* Exercise objective
Write out word for word the lines from the one containing "Task: Select the" through the one containing "Action: pyautogui.click(x=405, y=857)", including both. Leave the pictures out.

* Data supplied
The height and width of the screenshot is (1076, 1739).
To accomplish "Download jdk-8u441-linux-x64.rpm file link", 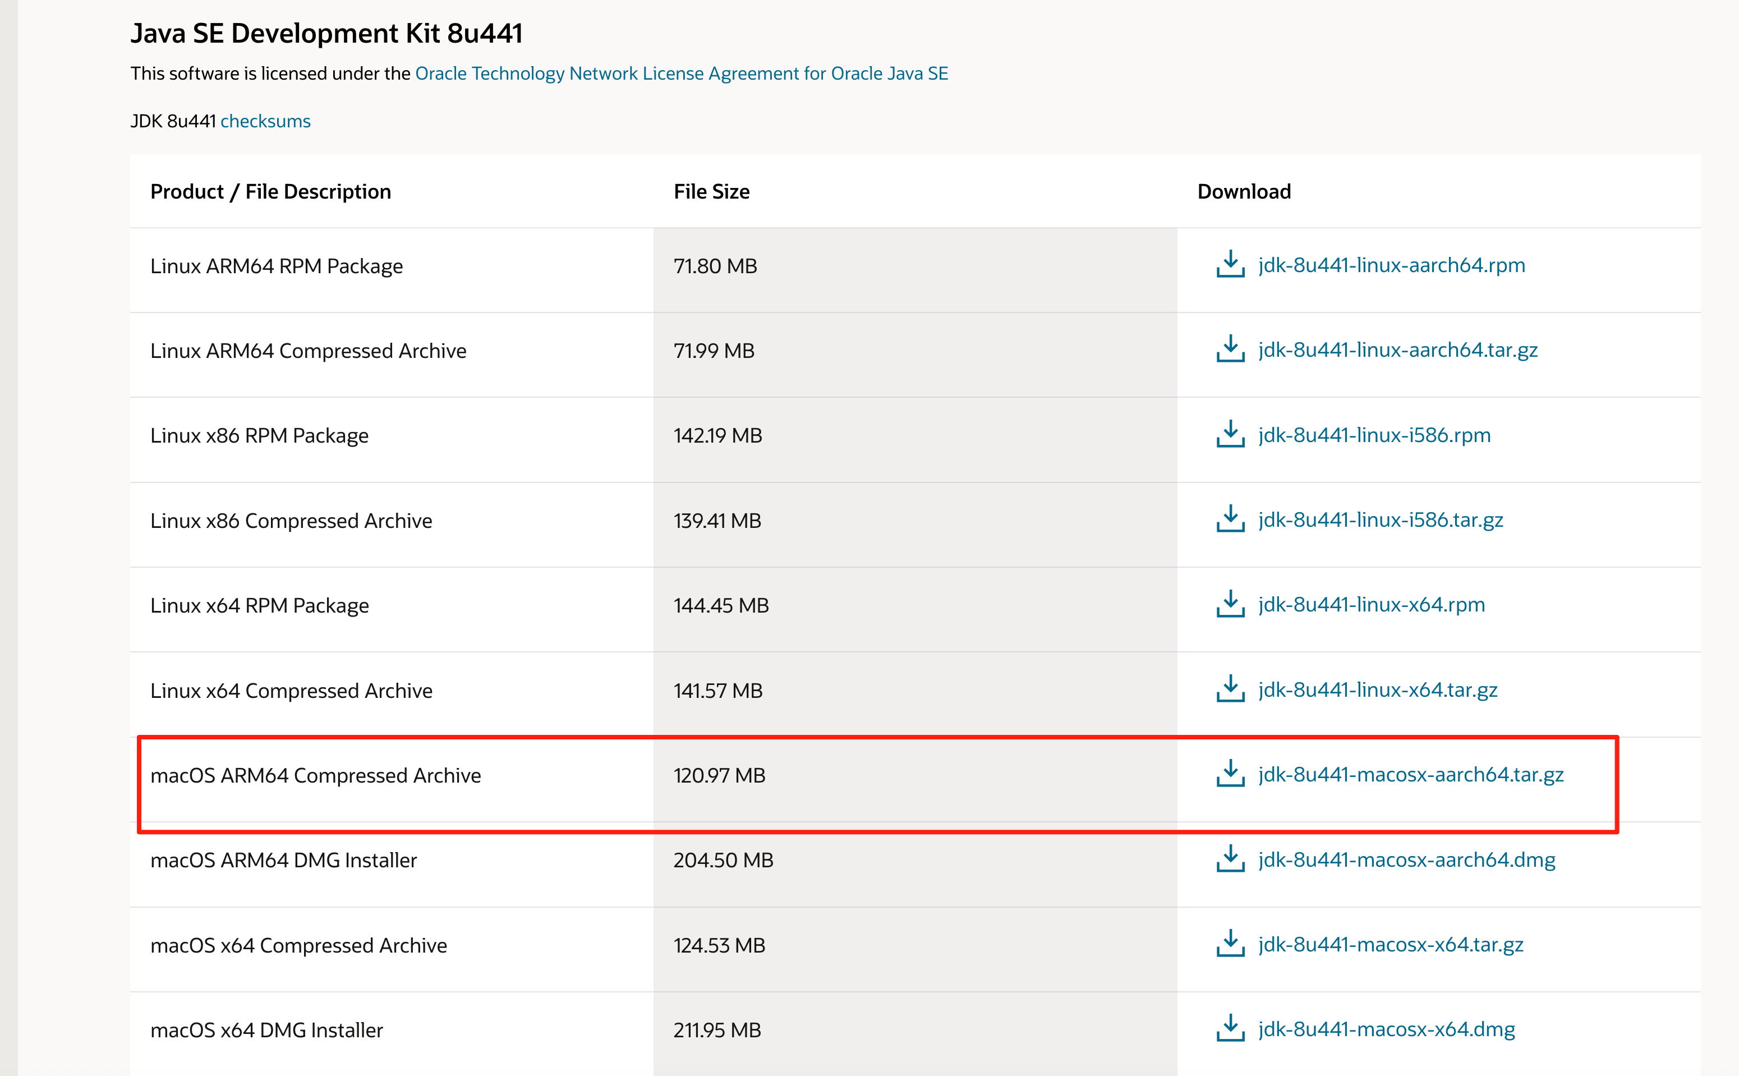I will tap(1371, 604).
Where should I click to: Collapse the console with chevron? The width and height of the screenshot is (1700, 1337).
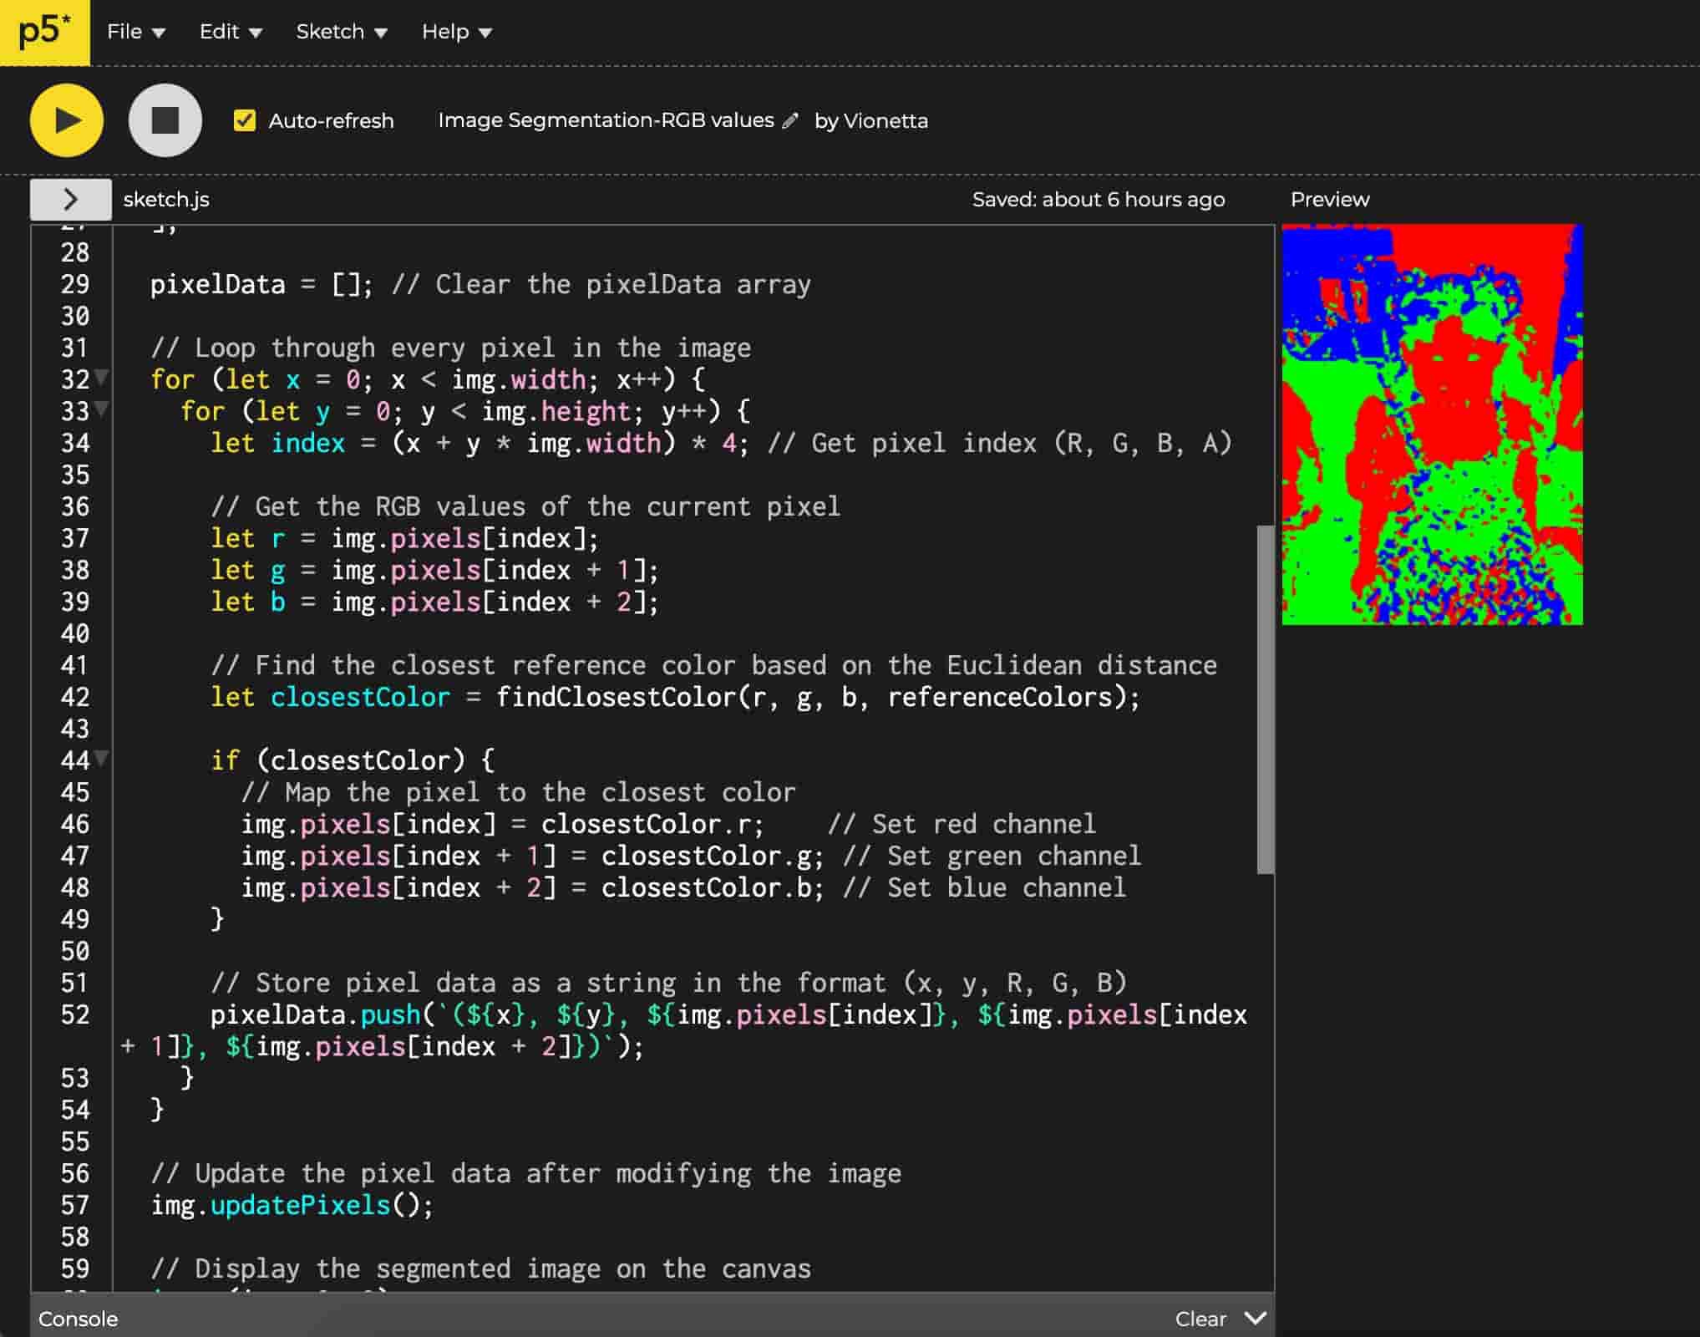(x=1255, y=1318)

==

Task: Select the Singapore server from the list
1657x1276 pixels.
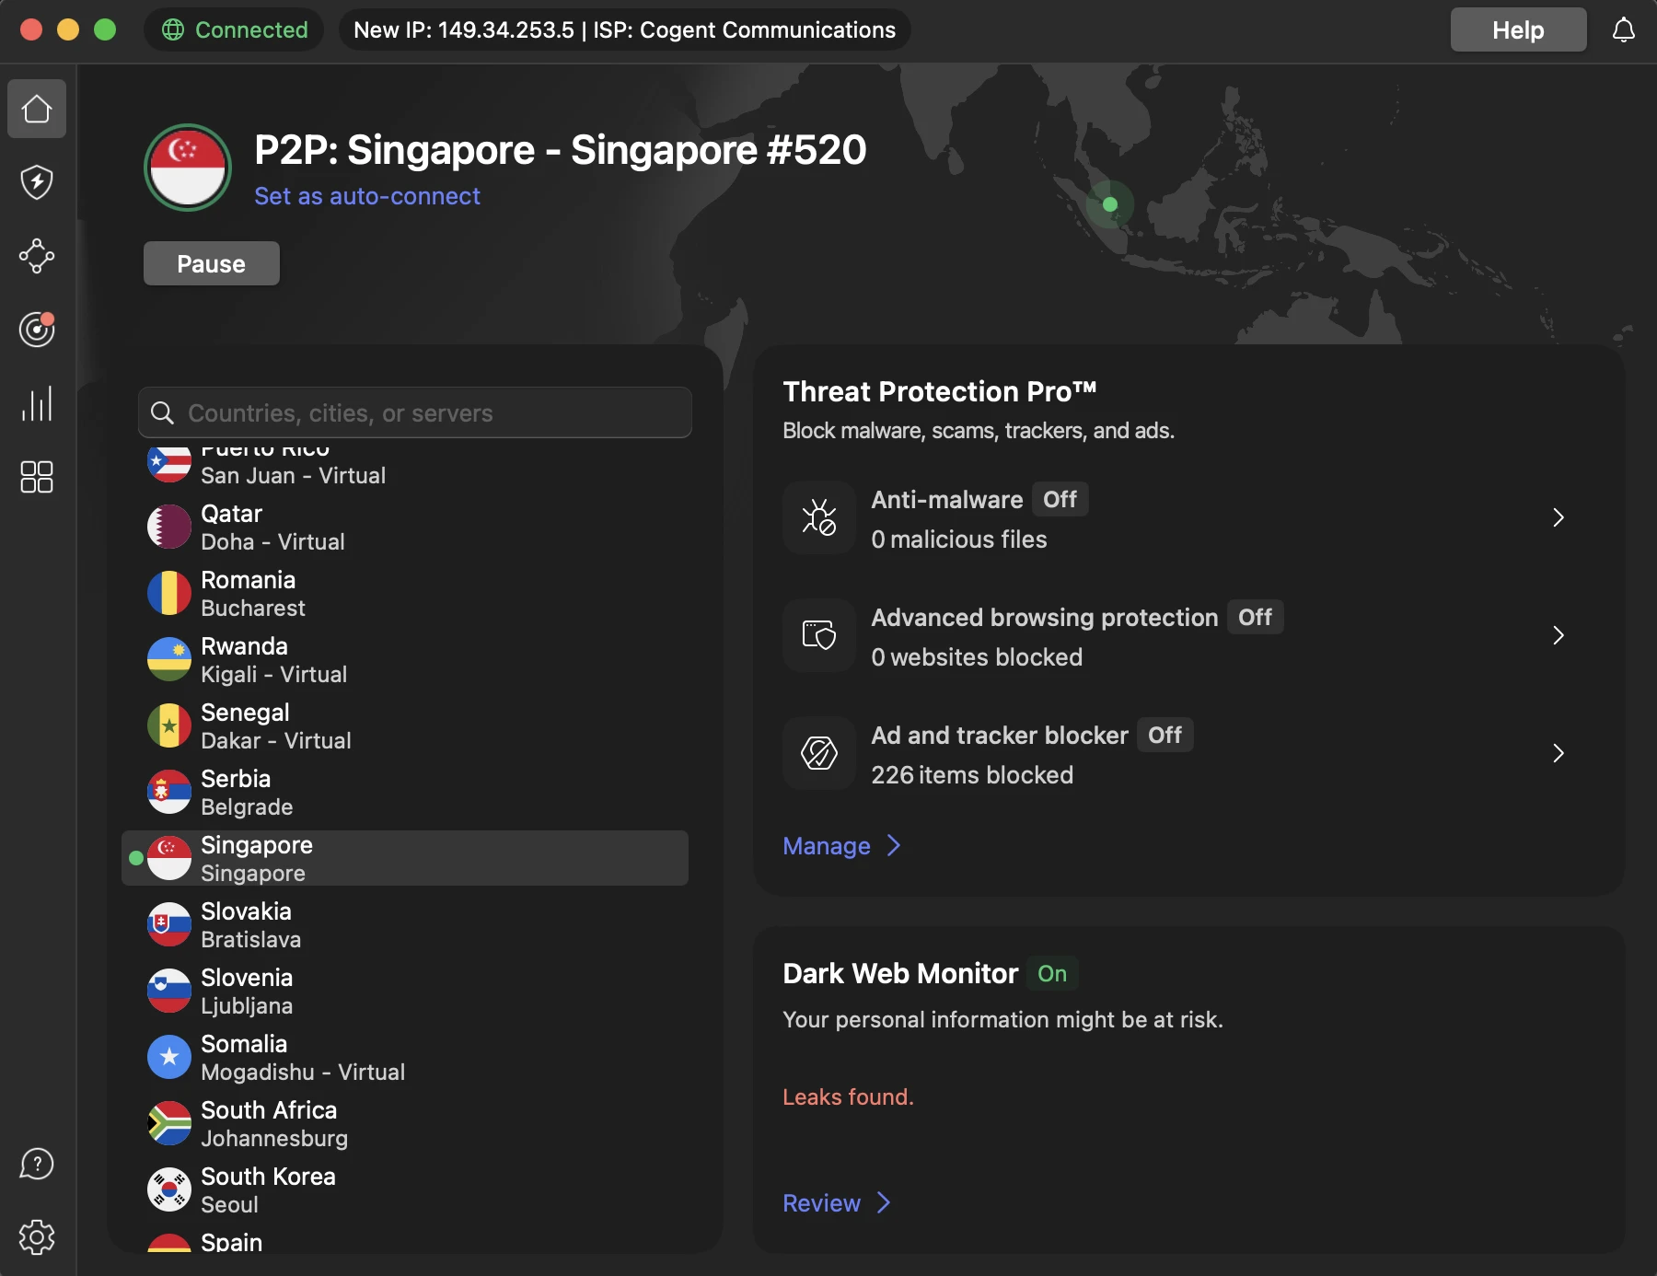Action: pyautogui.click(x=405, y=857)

--

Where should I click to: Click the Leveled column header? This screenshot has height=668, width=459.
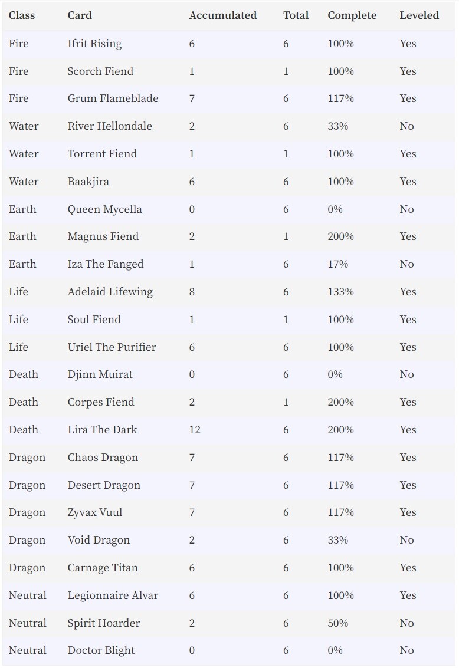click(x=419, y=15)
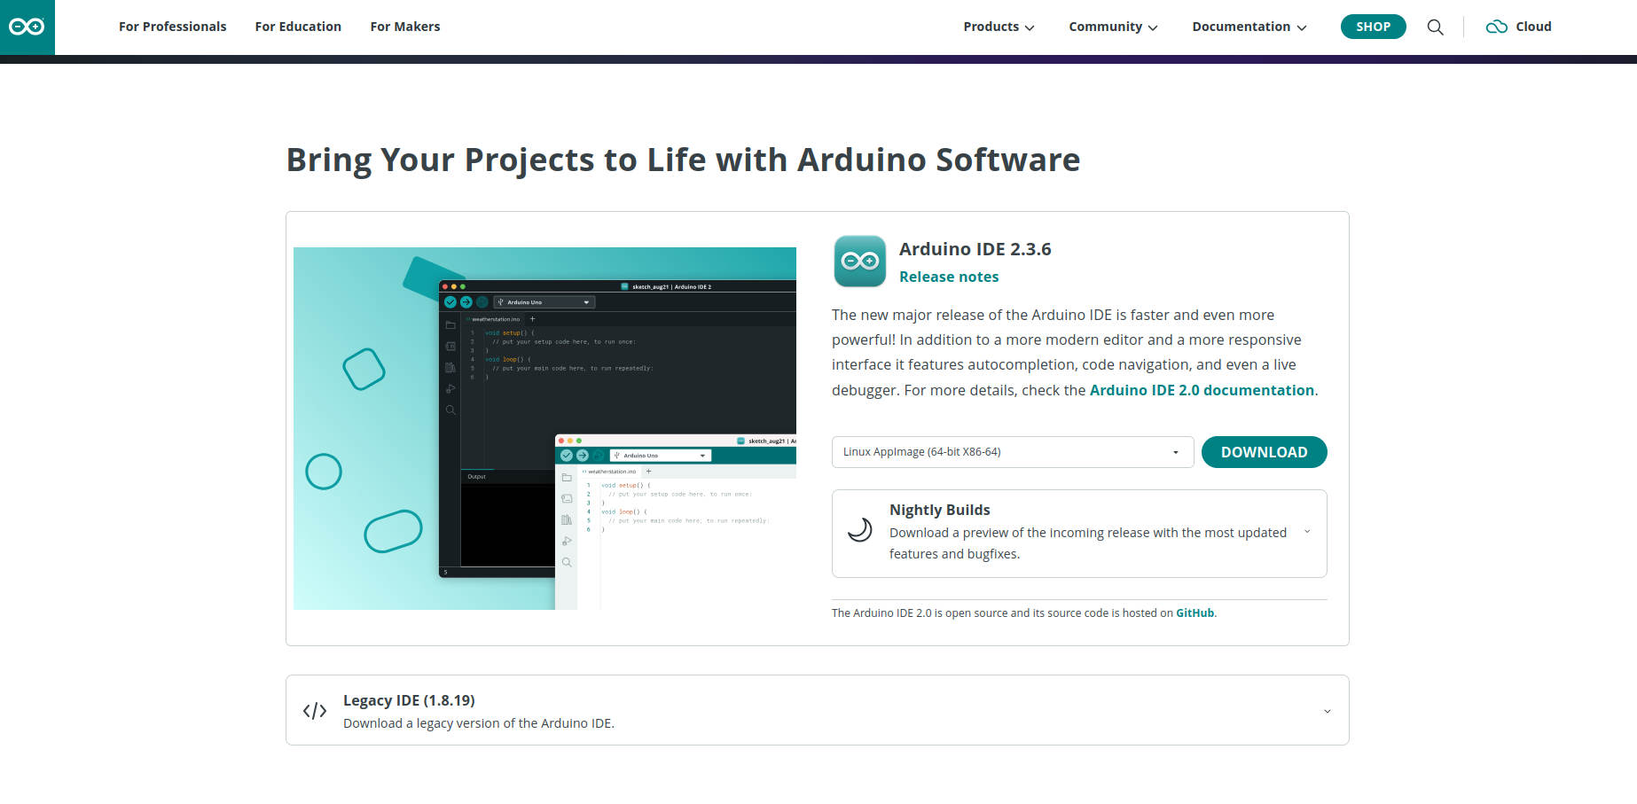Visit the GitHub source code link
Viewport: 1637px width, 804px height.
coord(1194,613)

* The reply
Task: Select the Singapore server from the list
1657x1276 pixels.
Action: pyautogui.click(x=405, y=857)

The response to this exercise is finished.